● Problem statement
Word for word, transcribe all of the records.

● Material for this exercise
============
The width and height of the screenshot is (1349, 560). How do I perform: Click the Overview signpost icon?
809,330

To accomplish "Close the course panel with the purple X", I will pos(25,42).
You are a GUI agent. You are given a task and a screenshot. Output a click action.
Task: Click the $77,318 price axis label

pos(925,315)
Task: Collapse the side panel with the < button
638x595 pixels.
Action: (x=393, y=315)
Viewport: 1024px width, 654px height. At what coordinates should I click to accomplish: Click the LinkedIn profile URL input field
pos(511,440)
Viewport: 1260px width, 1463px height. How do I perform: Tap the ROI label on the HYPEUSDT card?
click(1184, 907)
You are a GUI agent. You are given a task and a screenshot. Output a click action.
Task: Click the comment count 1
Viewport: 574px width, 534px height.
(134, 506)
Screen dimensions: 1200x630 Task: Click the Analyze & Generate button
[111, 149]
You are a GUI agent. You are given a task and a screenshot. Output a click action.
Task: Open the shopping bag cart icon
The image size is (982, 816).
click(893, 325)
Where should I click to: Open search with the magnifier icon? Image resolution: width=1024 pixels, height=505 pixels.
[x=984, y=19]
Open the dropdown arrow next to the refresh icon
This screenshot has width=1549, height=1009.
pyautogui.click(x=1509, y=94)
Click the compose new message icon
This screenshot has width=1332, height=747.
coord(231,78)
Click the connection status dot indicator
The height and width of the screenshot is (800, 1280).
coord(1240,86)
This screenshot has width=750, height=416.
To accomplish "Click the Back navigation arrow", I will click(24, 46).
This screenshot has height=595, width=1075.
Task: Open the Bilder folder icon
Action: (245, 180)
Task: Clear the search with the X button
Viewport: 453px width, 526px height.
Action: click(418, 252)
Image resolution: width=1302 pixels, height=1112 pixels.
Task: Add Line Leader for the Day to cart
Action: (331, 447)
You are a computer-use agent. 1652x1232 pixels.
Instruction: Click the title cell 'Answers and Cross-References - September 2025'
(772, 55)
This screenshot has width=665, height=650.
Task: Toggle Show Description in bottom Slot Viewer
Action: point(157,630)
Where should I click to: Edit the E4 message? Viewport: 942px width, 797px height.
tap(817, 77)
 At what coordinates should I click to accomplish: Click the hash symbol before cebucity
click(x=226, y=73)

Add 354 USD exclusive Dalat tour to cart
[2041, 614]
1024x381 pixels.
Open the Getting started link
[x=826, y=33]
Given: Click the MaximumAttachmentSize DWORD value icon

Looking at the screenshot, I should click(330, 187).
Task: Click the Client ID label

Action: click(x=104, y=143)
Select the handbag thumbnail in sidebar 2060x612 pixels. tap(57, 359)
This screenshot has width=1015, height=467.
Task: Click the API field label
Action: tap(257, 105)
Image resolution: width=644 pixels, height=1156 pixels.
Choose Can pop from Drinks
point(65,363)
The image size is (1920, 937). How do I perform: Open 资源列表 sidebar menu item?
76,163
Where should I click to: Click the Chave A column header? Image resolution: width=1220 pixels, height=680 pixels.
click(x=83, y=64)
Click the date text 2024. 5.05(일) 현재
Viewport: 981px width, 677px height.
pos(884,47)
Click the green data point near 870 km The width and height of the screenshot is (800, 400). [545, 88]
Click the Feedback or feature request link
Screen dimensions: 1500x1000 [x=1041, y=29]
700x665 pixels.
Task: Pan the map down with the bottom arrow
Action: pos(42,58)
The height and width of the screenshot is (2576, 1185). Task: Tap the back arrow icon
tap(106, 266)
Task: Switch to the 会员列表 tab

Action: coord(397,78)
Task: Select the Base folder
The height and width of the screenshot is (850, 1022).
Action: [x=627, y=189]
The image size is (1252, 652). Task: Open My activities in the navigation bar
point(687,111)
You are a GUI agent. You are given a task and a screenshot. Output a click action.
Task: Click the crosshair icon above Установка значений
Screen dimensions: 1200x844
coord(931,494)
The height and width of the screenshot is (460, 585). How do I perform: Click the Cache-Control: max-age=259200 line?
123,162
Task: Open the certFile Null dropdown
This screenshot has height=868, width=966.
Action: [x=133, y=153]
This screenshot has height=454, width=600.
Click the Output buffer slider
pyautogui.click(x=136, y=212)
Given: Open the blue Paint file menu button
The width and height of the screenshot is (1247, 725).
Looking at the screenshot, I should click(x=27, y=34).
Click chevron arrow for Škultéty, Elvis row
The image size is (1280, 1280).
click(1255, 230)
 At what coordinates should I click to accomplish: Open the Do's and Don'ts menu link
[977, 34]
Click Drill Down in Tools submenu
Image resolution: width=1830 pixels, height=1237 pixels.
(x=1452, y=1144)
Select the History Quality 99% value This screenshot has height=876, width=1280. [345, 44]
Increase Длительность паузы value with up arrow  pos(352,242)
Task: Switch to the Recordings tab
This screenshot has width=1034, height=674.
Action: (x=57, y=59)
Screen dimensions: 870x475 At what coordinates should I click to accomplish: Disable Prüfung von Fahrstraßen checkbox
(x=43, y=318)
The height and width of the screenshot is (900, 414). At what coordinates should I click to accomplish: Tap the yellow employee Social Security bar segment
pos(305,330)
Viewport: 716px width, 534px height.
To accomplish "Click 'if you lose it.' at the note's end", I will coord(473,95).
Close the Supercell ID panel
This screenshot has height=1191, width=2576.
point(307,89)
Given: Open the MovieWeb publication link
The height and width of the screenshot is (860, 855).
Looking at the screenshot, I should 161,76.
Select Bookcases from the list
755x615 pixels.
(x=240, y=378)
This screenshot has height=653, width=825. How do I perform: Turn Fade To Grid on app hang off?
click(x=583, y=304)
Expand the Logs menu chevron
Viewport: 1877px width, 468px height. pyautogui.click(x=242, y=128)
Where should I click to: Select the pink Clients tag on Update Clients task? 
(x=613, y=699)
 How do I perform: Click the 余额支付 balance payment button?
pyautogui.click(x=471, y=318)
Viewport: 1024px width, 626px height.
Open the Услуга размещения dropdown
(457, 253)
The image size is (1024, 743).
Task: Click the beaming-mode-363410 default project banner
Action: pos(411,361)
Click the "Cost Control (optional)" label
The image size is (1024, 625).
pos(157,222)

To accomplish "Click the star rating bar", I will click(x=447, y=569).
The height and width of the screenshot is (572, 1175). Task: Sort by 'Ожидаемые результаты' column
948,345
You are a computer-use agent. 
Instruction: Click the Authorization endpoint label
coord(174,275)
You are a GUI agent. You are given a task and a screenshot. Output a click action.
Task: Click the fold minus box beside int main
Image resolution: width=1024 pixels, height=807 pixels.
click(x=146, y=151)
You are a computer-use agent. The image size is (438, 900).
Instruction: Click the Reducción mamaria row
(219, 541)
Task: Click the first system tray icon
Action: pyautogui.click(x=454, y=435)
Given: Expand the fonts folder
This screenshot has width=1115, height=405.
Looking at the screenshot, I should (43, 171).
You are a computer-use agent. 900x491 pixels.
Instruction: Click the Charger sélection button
============
● Expected answer
The width and height of the screenshot is (1349, 560). How do I perform: Click the Overview signpost icon?
809,330

To accomplish "Close the course panel with the purple X", I will pos(25,42).
You are a GUI agent. You are given a task and a screenshot. Output a click action.
Task: Click the $77,318 price axis label

pos(925,315)
Task: Collapse the side panel with the < button
638x595 pixels.
Action: (x=393, y=315)
Viewport: 1024px width, 654px height. At what coordinates should I click to accomplish: Click the LinkedIn profile URL input field
pos(511,440)
Viewport: 1260px width, 1463px height. How do I perform: Tap the ROI label on the HYPEUSDT card?
click(1184, 907)
You are a GUI agent. You are given a task and a screenshot. Output a click action.
Task: Click the comment count 1
Viewport: 574px width, 534px height.
(134, 506)
Screen dimensions: 1200x630 Task: Click the Analyze & Generate button
[111, 149]
You are a GUI agent. You are given a task and a screenshot. Output a click action.
Task: Open the shopping bag cart icon
The image size is (982, 816).
click(893, 325)
Where should I click to: Open search with the magnifier icon? Image resolution: width=1024 pixels, height=505 pixels.
[x=984, y=19]
Open the dropdown arrow next to the refresh icon
This screenshot has width=1549, height=1009.
pyautogui.click(x=1509, y=94)
Click the compose new message icon
This screenshot has width=1332, height=747.
coord(231,78)
Click the connection status dot indicator
The height and width of the screenshot is (800, 1280).
coord(1240,86)
This screenshot has width=750, height=416.
To accomplish "Click the Back navigation arrow", I will click(24, 46).
This screenshot has height=595, width=1075.
Task: Open the Bilder folder icon
Action: (245, 180)
Task: Clear the search with the X button
Viewport: 453px width, 526px height.
Action: click(418, 252)
Image resolution: width=1302 pixels, height=1112 pixels.
Task: Add Line Leader for the Day to cart
Action: (331, 447)
You are a computer-use agent. 1652x1232 pixels.
Instruction: Click the title cell 'Answers and Cross-References - September 2025'
(772, 55)
This screenshot has width=665, height=650.
Task: Toggle Show Description in bottom Slot Viewer
Action: point(157,630)
Where should I click to: Edit the E4 message? Viewport: 942px width, 797px height.
tap(817, 77)
 At what coordinates should I click to accomplish: Click the hash symbol before cebucity
click(x=226, y=73)

Add 354 USD exclusive Dalat tour to cart
[2041, 614]
1024x381 pixels.
Open the Getting started link
[x=826, y=33]
Given: Click the MaximumAttachmentSize DWORD value icon

Looking at the screenshot, I should click(330, 187).
Task: Click the Client ID label

Action: click(x=104, y=143)
Select the handbag thumbnail in sidebar 2060x612 pixels. tap(57, 359)
This screenshot has width=1015, height=467.
Task: Click the API field label
Action: tap(257, 105)
Image resolution: width=644 pixels, height=1156 pixels.
Choose Can pop from Drinks
point(65,363)
The image size is (1920, 937). How do I perform: Open 资源列表 sidebar menu item?
76,163
Where should I click to: Click the Chave A column header? Image resolution: width=1220 pixels, height=680 pixels.
click(x=83, y=64)
Click the date text 2024. 5.05(일) 현재
Viewport: 981px width, 677px height.
pos(884,47)
Click the green data point near 870 km The width and height of the screenshot is (800, 400). [545, 88]
Click the Feedback or feature request link
Screen dimensions: 1500x1000 [x=1041, y=29]
700x665 pixels.
Task: Pan the map down with the bottom arrow
Action: pos(42,58)
The height and width of the screenshot is (2576, 1185). Task: Tap the back arrow icon
tap(106, 266)
Task: Switch to the 会员列表 tab

Action: coord(397,78)
Task: Select the Base folder
The height and width of the screenshot is (850, 1022).
Action: [x=627, y=189]
The image size is (1252, 652). Task: Open My activities in the navigation bar
point(687,111)
You are a GUI agent. You are given a task and a screenshot. Output a click action.
Task: Click the crosshair icon above Установка значений
Screen dimensions: 1200x844
coord(931,494)
The height and width of the screenshot is (460, 585). How do I perform: Click the Cache-Control: max-age=259200 line?
123,162
Task: Open the certFile Null dropdown
This screenshot has height=868, width=966.
Action: [x=133, y=153]
This screenshot has height=454, width=600.
Click the Output buffer slider
pyautogui.click(x=136, y=212)
Given: Open the blue Paint file menu button
The width and height of the screenshot is (1247, 725).
Looking at the screenshot, I should click(x=27, y=34).
Click chevron arrow for Škultéty, Elvis row
The image size is (1280, 1280).
click(1255, 230)
 At what coordinates should I click to accomplish: Open the Do's and Don'ts menu link
[977, 34]
Click Drill Down in Tools submenu
Image resolution: width=1830 pixels, height=1237 pixels.
(x=1452, y=1144)
Select the History Quality 99% value This screenshot has height=876, width=1280. [345, 44]
Increase Длительность паузы value with up arrow  pos(352,242)
Task: Switch to the Recordings tab
This screenshot has width=1034, height=674.
Action: (x=57, y=59)
Screen dimensions: 870x475 At what coordinates should I click to accomplish: Disable Prüfung von Fahrstraßen checkbox
(x=43, y=318)
The height and width of the screenshot is (900, 414). At what coordinates should I click to accomplish: Tap the yellow employee Social Security bar segment
pos(305,330)
Viewport: 716px width, 534px height.
To accomplish "Click 'if you lose it.' at the note's end", I will coord(473,95).
Close the Supercell ID panel
This screenshot has height=1191, width=2576.
point(307,89)
Given: Open the MovieWeb publication link
The height and width of the screenshot is (860, 855).
Looking at the screenshot, I should 161,76.
Select Bookcases from the list
755x615 pixels.
(x=240, y=378)
This screenshot has height=653, width=825. How do I perform: Turn Fade To Grid on app hang off?
click(x=583, y=304)
Expand the Logs menu chevron
Viewport: 1877px width, 468px height. pyautogui.click(x=242, y=128)
Where should I click to: Select the pink Clients tag on Update Clients task? 
(x=613, y=699)
 How do I perform: Click the 余额支付 balance payment button?
pyautogui.click(x=471, y=318)
Viewport: 1024px width, 626px height.
Open the Услуга размещения dropdown
(457, 253)
The image size is (1024, 743).
Task: Click the beaming-mode-363410 default project banner
Action: pos(411,361)
Click the "Cost Control (optional)" label
The image size is (1024, 625).
pos(157,222)

To accomplish "Click the star rating bar", I will click(x=447, y=569).
The height and width of the screenshot is (572, 1175). Task: Sort by 'Ожидаемые результаты' column
948,345
You are a computer-use agent. 
Instruction: Click the Authorization endpoint label
coord(174,275)
You are a GUI agent. You are given a task and a screenshot. Output a click action.
Task: Click the fold minus box beside int main
Image resolution: width=1024 pixels, height=807 pixels.
click(x=146, y=151)
You are a computer-use agent. The image size is (438, 900).
Instruction: Click the Reducción mamaria row
(219, 541)
Task: Click the first system tray icon
Action: pyautogui.click(x=454, y=435)
Given: Expand the fonts folder
This screenshot has width=1115, height=405.
Looking at the screenshot, I should (43, 171).
You are a computer-use agent. 900x491 pixels.
Instruction: Click the Charger sélection button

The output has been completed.